3. And last, but not
least, good-byes are not forever. For
the most part, I will see all those precious faces again in a few short months
after saying good-bye. But if not, this life is not the end! What a joyous reuniting that will be one day
in Heaven!
All-in-all, I can’t say that I like good-byes; but I am learning to
stop dreading the good-bye and the times that will be missed and to start
treasuring every moment to the fullest – enjoying the laughs and good times
with family and taking advantage of every opportunity to share the Gospel, not
knowing if it might be my last.
As I said good-bye last week to those I have grown to love so much
in Concho Primo, there was still a twinge of sadness, still a few nagging thoughts
of “I wonder how big Yariel will be when I get back. . .” and “Will I be able
to pick up right where I left off with Isabela and Leidy when I get back?” But right behind those thoughts, was the calm
assurance that I am simply obeying the Master’s commands. It is in His hands. He knows exactly when I will be able to
return and what the ministry will be like when I do. Nothing surprises Him.
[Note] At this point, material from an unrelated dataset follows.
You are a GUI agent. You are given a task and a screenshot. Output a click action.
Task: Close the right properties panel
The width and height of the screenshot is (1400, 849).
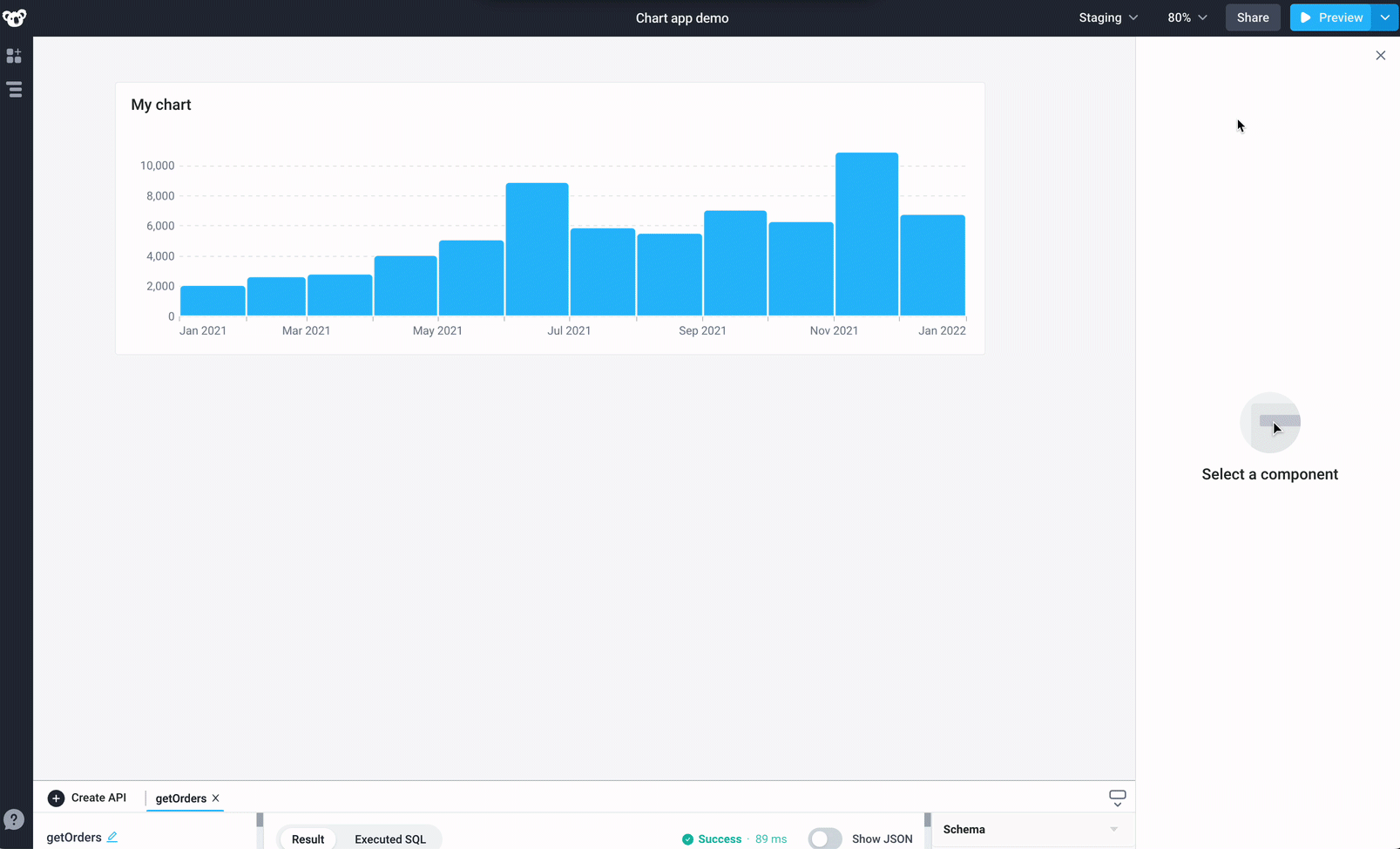(x=1380, y=56)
I am so thankful for yet another
demonstration of His overwhelming grace in my life. He daily gives me more than I deserve, and in
this case, it comes in the form of peace – peace that passes
understanding. He doesn’t have to give
it. He just does because that’s His
nature: He is good.
“Every good gift and every perfect gift is from above, and cometh
down from the Father of lights, with whom is no variableness, neither shadow of
turning.”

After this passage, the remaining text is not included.